- **BRIEF**
How does the data below read from its first line through the line containing "Task: Pick the Type tool"? Print those lines exactly.

*** PROVIDED INFORMATION ***

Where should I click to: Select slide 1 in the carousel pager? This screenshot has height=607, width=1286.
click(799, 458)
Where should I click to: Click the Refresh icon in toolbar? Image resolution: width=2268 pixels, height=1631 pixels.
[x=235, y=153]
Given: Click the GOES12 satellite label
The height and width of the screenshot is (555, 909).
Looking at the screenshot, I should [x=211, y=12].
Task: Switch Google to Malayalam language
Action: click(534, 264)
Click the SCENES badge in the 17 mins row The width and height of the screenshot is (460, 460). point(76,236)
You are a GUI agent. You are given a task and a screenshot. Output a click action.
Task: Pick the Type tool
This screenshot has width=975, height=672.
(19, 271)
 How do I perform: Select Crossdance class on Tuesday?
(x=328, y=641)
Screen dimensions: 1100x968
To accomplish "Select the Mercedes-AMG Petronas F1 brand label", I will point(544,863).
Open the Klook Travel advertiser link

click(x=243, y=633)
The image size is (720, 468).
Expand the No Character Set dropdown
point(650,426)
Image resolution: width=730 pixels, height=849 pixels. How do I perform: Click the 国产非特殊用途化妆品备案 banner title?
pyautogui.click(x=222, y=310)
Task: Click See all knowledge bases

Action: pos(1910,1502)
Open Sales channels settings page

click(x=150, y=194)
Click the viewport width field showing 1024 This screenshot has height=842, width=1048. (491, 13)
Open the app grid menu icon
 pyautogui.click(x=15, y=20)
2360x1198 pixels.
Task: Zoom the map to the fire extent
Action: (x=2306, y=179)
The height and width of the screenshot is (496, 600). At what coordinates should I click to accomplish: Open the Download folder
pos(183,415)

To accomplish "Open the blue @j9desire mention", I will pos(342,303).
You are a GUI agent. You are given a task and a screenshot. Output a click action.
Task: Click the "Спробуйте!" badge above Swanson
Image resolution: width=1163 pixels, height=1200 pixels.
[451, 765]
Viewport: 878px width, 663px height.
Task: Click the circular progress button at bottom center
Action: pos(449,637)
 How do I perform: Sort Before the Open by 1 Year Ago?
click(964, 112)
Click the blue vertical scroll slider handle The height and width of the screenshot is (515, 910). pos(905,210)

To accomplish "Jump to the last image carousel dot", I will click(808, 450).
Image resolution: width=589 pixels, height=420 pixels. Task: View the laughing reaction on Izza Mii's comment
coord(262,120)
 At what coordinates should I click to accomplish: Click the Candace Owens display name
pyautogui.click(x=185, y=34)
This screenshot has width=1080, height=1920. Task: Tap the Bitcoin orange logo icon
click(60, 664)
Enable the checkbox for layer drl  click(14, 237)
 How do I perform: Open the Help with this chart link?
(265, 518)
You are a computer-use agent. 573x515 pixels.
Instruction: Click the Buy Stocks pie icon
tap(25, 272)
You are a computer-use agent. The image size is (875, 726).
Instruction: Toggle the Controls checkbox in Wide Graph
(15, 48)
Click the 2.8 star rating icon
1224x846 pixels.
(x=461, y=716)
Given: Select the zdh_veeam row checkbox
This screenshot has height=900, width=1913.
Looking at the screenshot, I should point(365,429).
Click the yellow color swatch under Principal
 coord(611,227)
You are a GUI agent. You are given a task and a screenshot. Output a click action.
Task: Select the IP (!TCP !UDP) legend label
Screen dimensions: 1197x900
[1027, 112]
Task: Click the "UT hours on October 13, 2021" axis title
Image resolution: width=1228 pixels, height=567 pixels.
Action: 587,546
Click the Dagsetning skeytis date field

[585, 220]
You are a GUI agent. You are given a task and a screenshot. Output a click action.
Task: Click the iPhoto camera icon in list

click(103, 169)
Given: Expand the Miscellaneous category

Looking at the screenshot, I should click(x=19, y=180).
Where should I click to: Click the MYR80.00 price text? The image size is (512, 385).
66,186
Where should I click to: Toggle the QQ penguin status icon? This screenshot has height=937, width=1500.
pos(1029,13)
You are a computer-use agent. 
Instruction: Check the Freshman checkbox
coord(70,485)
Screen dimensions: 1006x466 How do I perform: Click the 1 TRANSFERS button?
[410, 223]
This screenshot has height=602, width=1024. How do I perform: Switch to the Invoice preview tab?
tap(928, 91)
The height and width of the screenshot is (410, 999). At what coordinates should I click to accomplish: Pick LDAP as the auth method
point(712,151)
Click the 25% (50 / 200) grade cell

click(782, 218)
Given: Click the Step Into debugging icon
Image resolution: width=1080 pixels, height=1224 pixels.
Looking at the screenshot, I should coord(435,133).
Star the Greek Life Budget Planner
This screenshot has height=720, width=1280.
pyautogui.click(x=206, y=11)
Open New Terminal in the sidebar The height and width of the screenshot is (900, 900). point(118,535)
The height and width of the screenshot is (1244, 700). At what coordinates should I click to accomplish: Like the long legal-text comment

*** End of PROVIDED INFORMATION ***

- **WRITTEN SOLUTION**
Where should I click to: Select slide 1 in the carousel pager? This screenshot has height=607, width=1286.
click(799, 458)
Where should I click to: Click the Refresh icon in toolbar? Image resolution: width=2268 pixels, height=1631 pixels.
[x=235, y=153]
Given: Click the GOES12 satellite label
The height and width of the screenshot is (555, 909).
Looking at the screenshot, I should [x=211, y=12].
Task: Switch Google to Malayalam language
Action: click(534, 264)
Click the SCENES badge in the 17 mins row The width and height of the screenshot is (460, 460). point(76,236)
You are a GUI agent. You are given a task and a screenshot. Output a click action.
Task: Pick the Type tool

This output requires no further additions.